**EXTRACT TO READ**
━━━━━━━━━━━━━━━━━━━━
Tanzania’s focus on upscale tourism is paying off, according to government officials. Recently, it was featured by Robert Frank (below) on his CNBC program “Secret Lives of the Super Rich” as a hot spot for billionaires. Its lodges and hotels such as Singita, Kirawira, Four Seasons Safari Lodge (pictured), Gibb’s Farm, and a growing list have been collecting shelves of awards. Best of all, there is demand for more.
Growth has been so significant that tourism receipts have now surpassed mining, says Juliet R. Kairuki, Executive Director of Tanzania Investment Centre (TIC), the government’s arm that generates foreign investment.
The country bills itself as “Land of Kilimanjaro, Zanzibar, and Serengeti,” and while continuing to court quality tourism for visits, Kairuki is actively pursuing investment tourism tapping into to wealthy visitors to come back and also look at business opportunities.
To make it easier for elite travelers, TIC has published a 100-page investment guide on its website at www.tic.co.tz and has “completely restructured” to become “sector specific, customer oriented.”
In 2015 the country will host a hotel investment forum, and CNN will also visit next year for its annual African Journalist of the Year awards ceremony. Growth of the nation’s middle class is spurring consumption and the economy, and to that end Kairuki said foreign companies re-invest 79 percent of their profits, a sign of confidence in future growth.
━━━━━━━━━━━━━━━━━━━━
**SUPPLIED DATA**
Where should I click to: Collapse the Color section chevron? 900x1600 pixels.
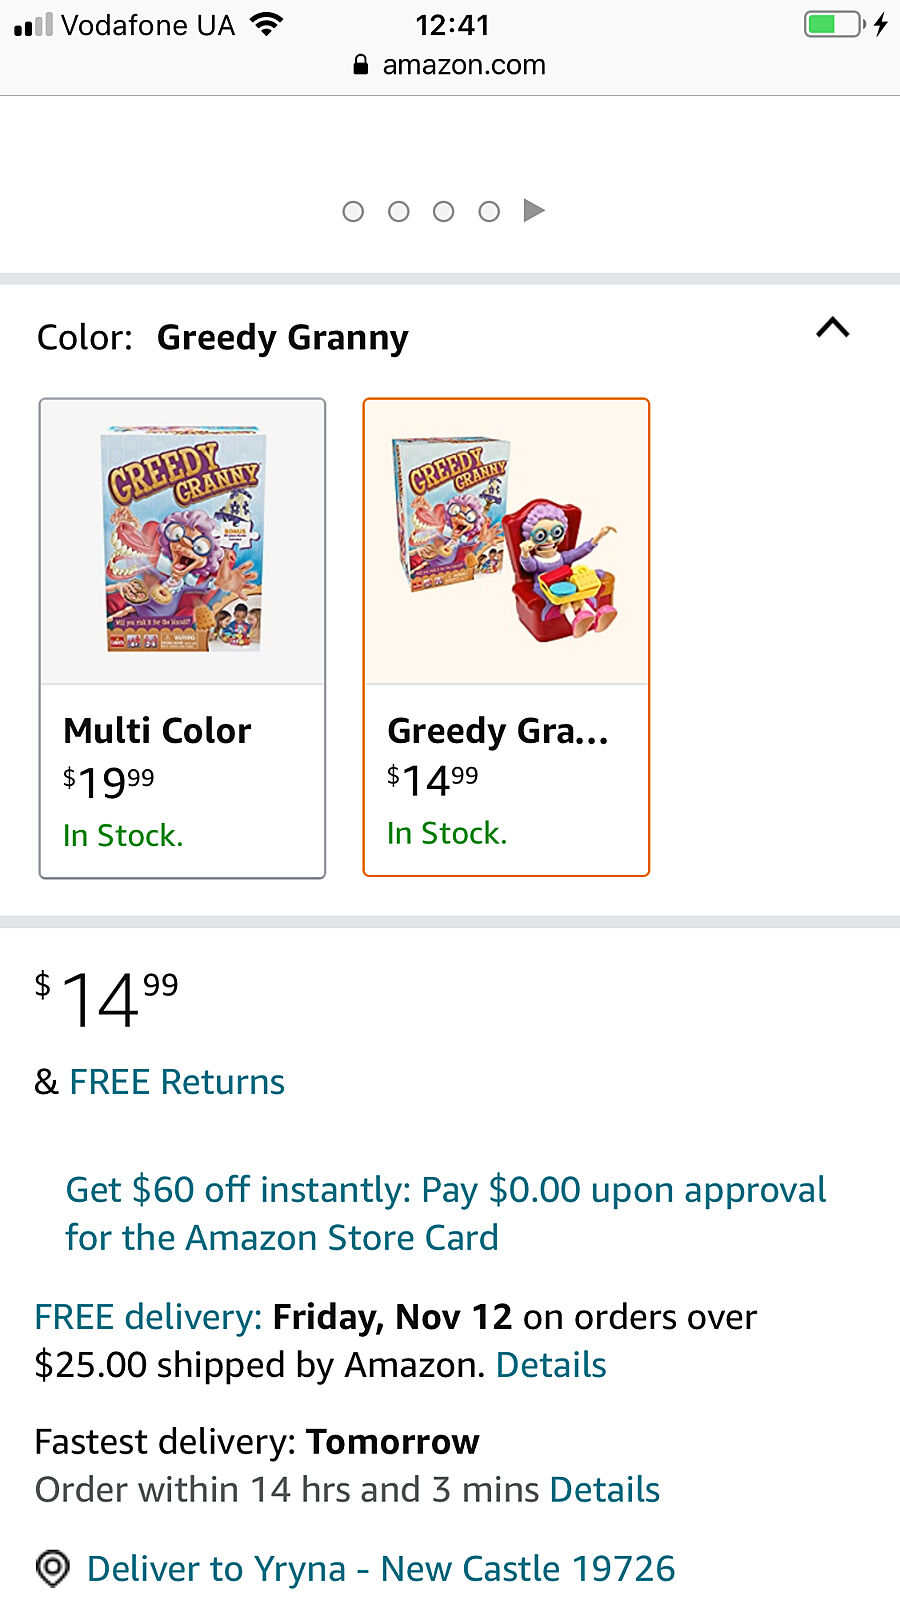point(832,328)
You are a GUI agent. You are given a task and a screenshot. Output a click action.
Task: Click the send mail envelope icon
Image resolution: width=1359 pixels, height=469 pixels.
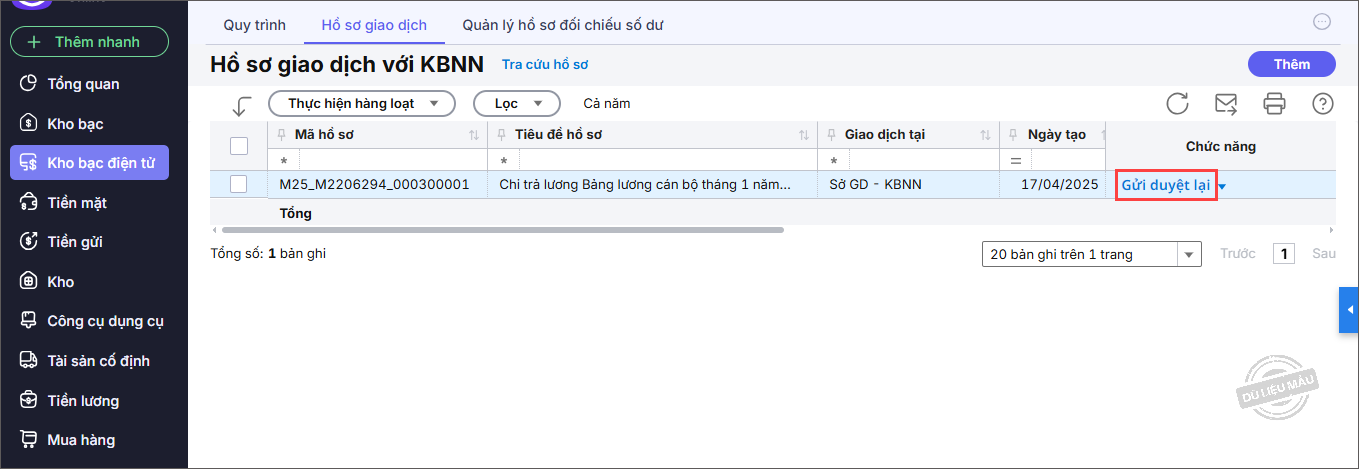1225,103
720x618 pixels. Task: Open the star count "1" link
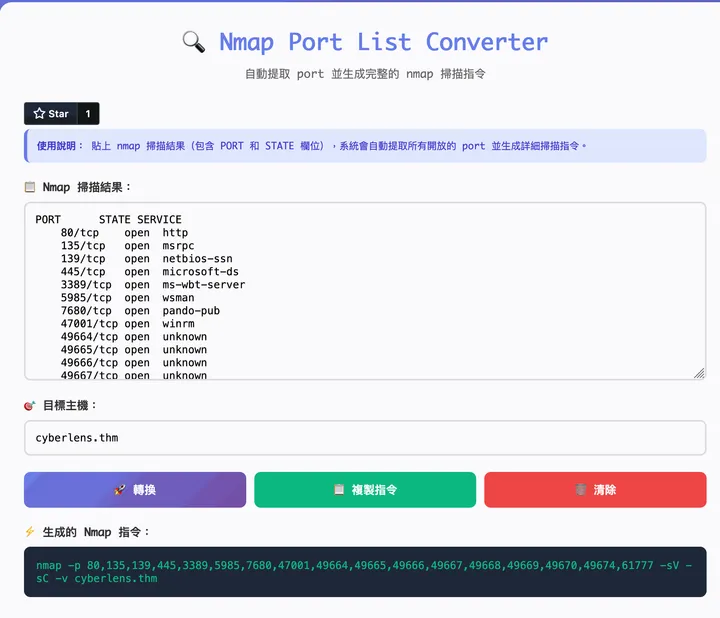coord(88,114)
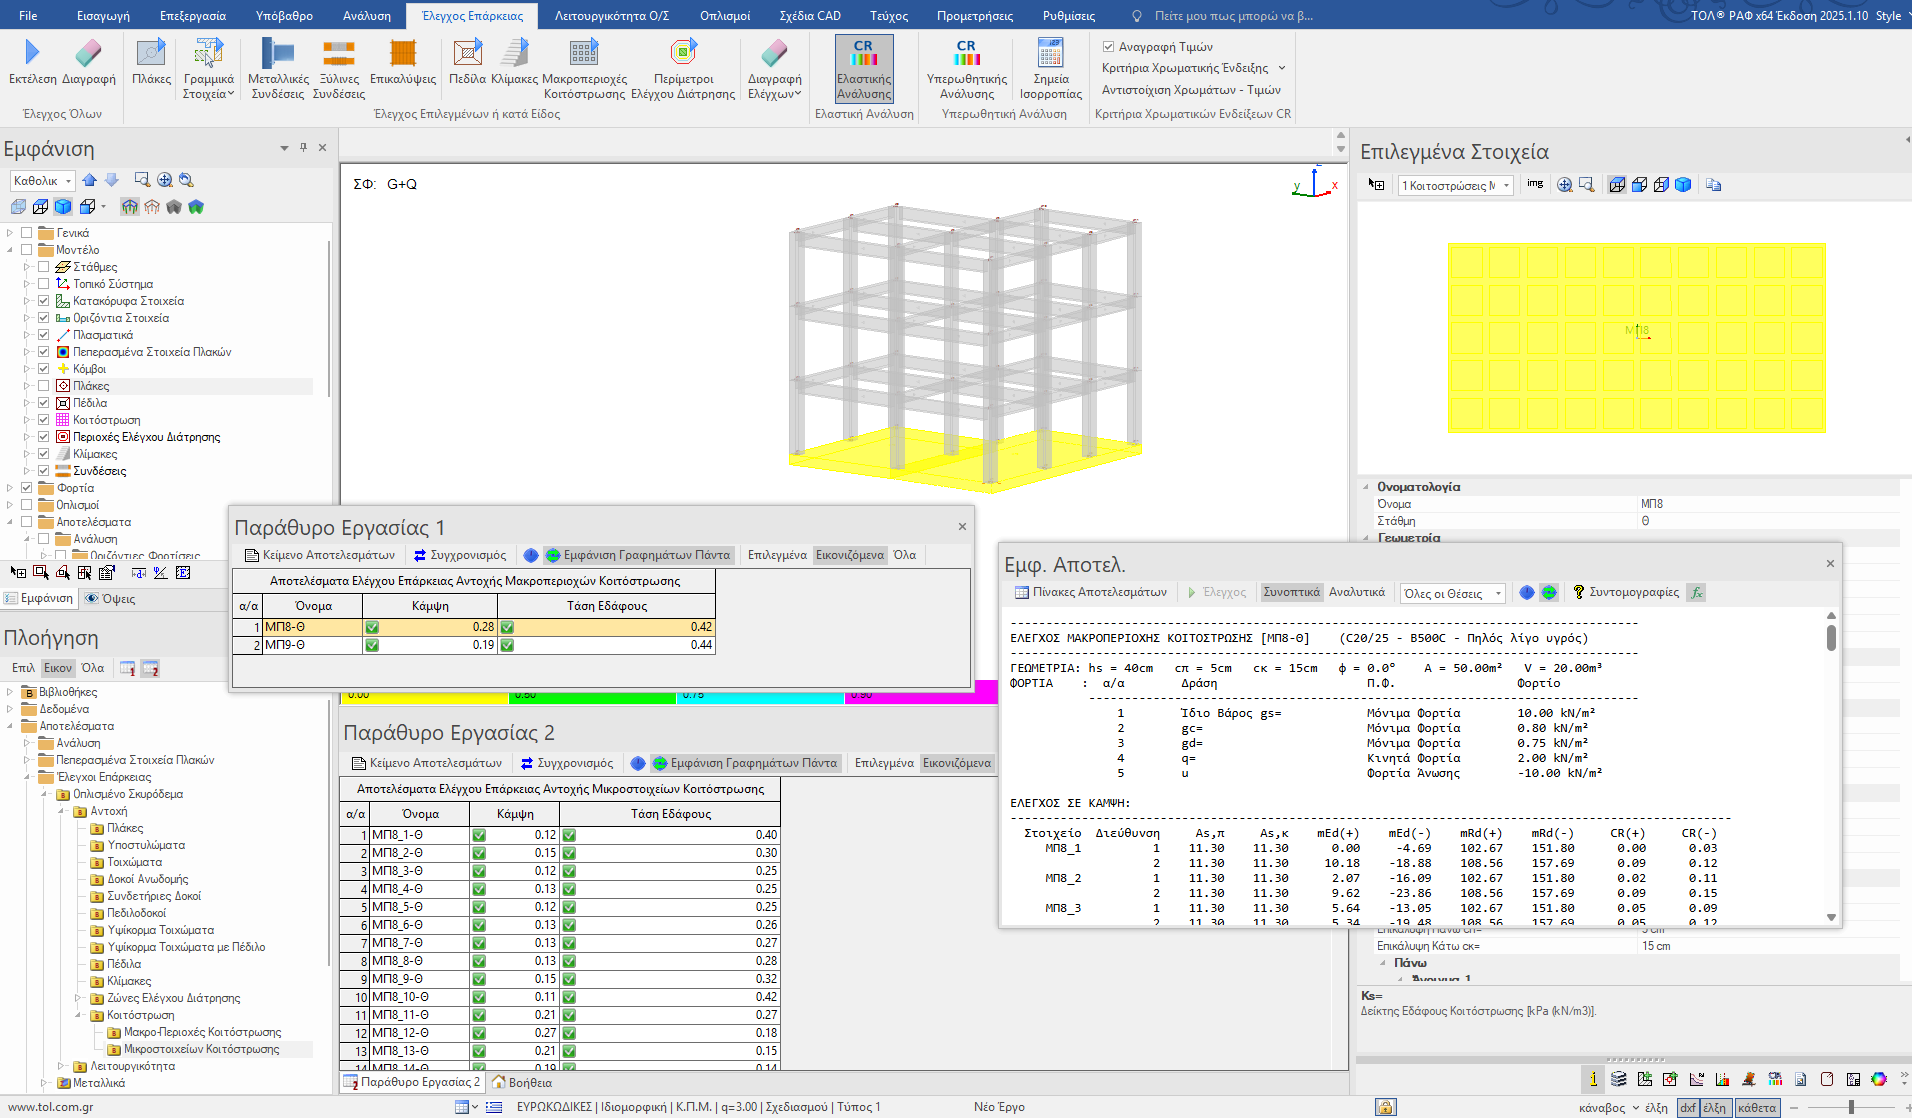Click the Διαγραφή eraser icon in ribbon
The height and width of the screenshot is (1118, 1912).
pos(89,53)
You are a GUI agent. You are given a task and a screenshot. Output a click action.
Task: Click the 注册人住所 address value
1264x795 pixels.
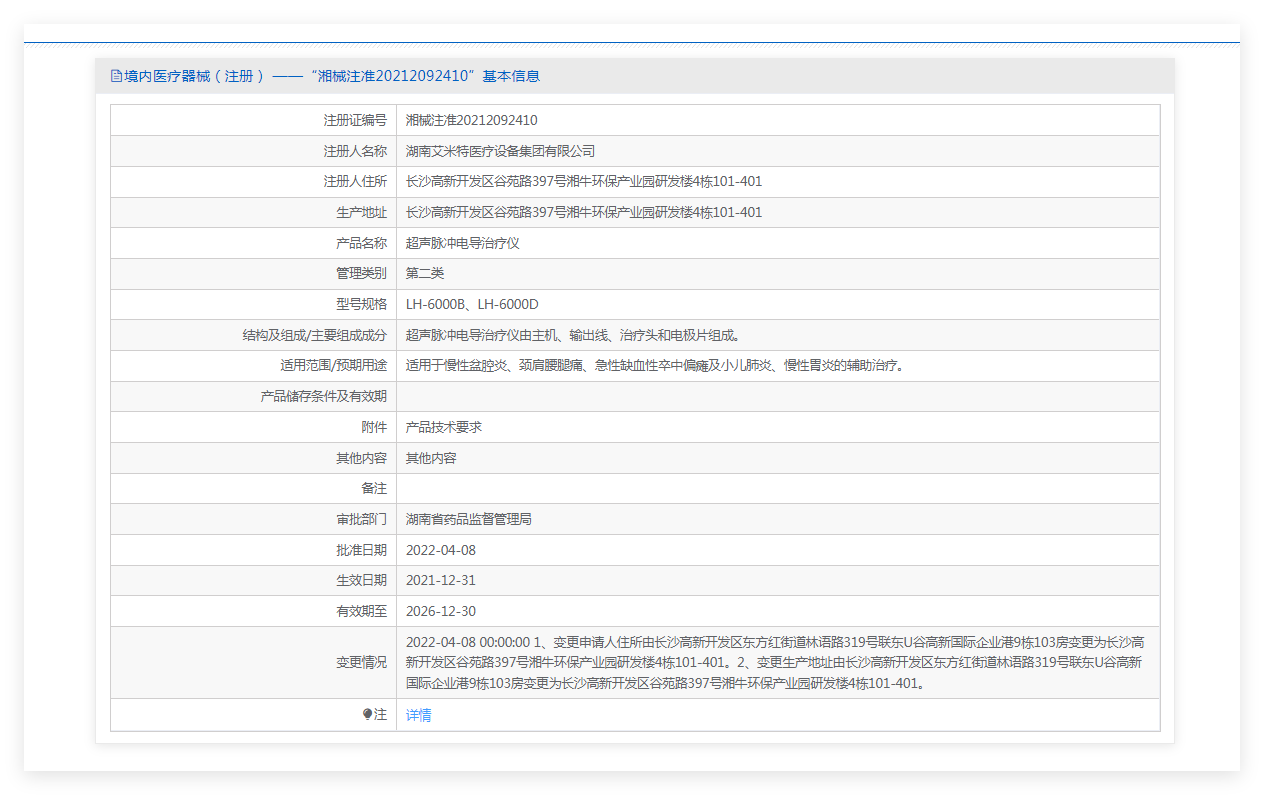(x=583, y=182)
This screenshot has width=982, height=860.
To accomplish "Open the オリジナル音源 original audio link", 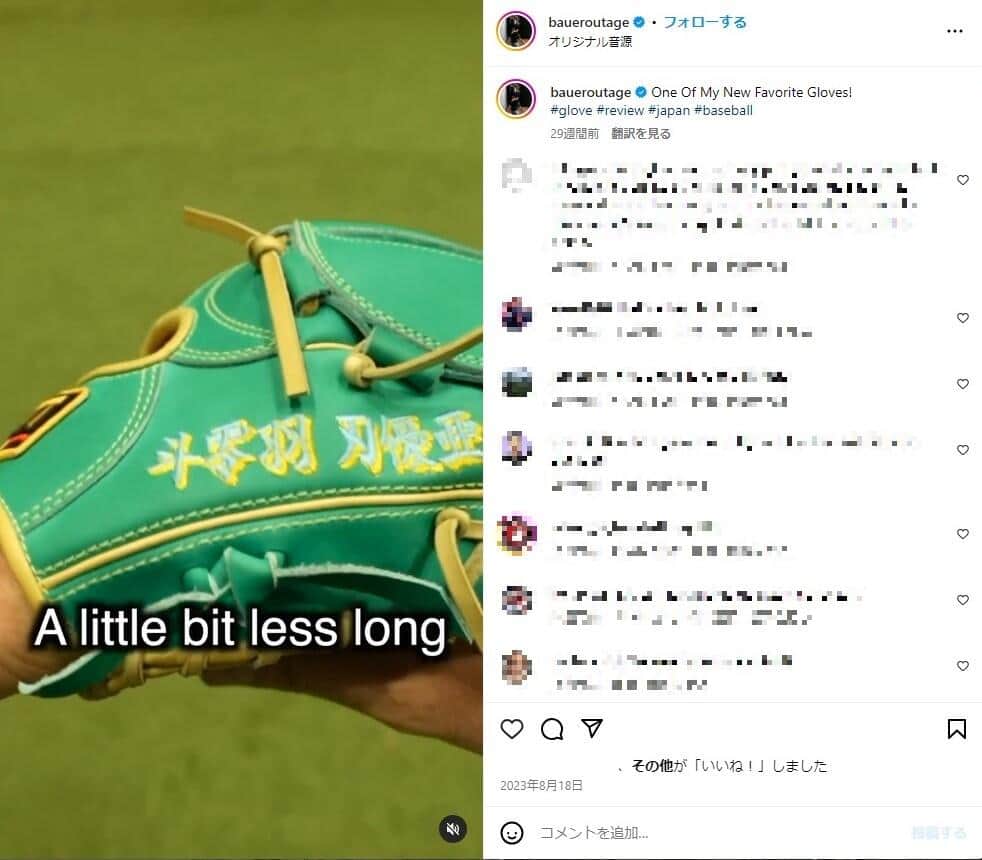I will (590, 41).
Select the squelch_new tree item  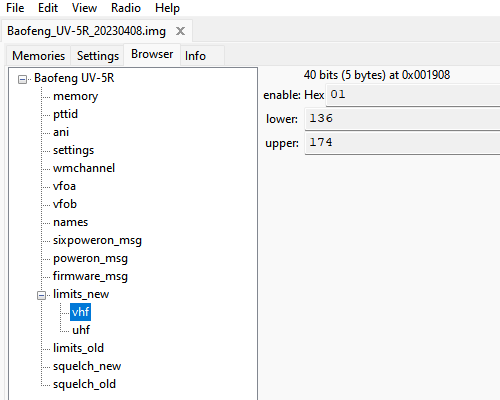pos(87,366)
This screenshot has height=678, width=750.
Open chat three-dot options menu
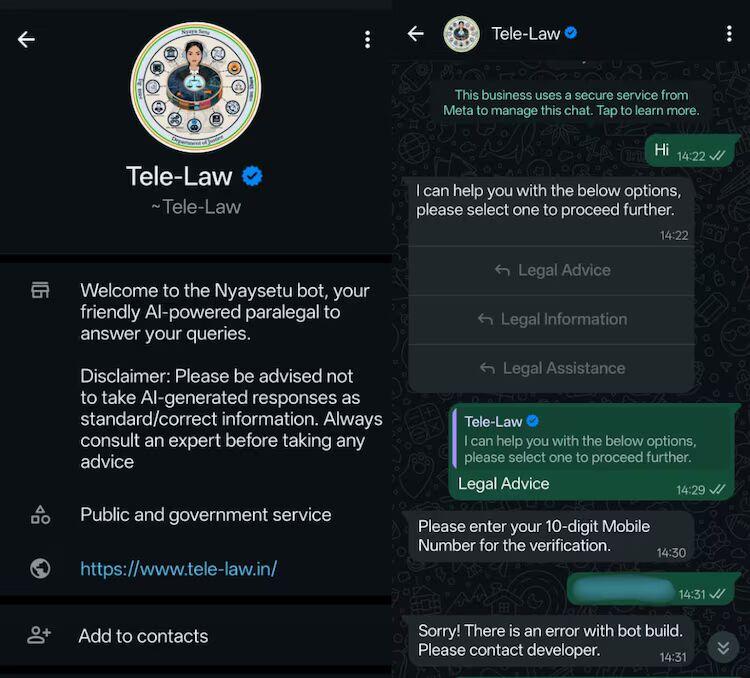pyautogui.click(x=729, y=34)
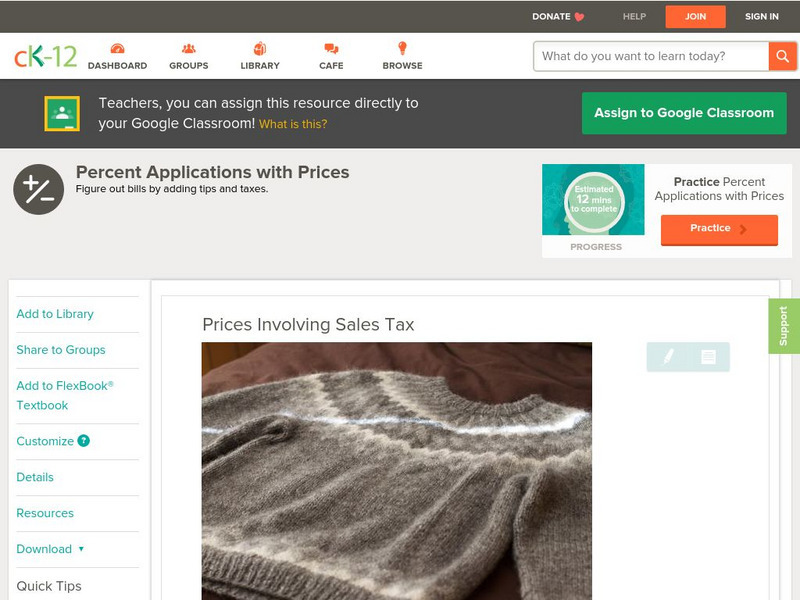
━━━━━━━━━━━━━━━━━━━━
**WHAT TO DO**
Return the passage about Tanzania's upscale tourism word for word, starting at "In 2015 the" and ending at "in future growth.".

**OUTPUT**
In 2015 the country will host a hotel investment forum, and CNN will also visit next year for its annual African Journalist of the Year awards ceremony. Growth of the nation’s middle class is spurring consumption and the economy, and to that end Kairuki said foreign companies re-invest 79 percent of their profits, a sign of confidence in future growth.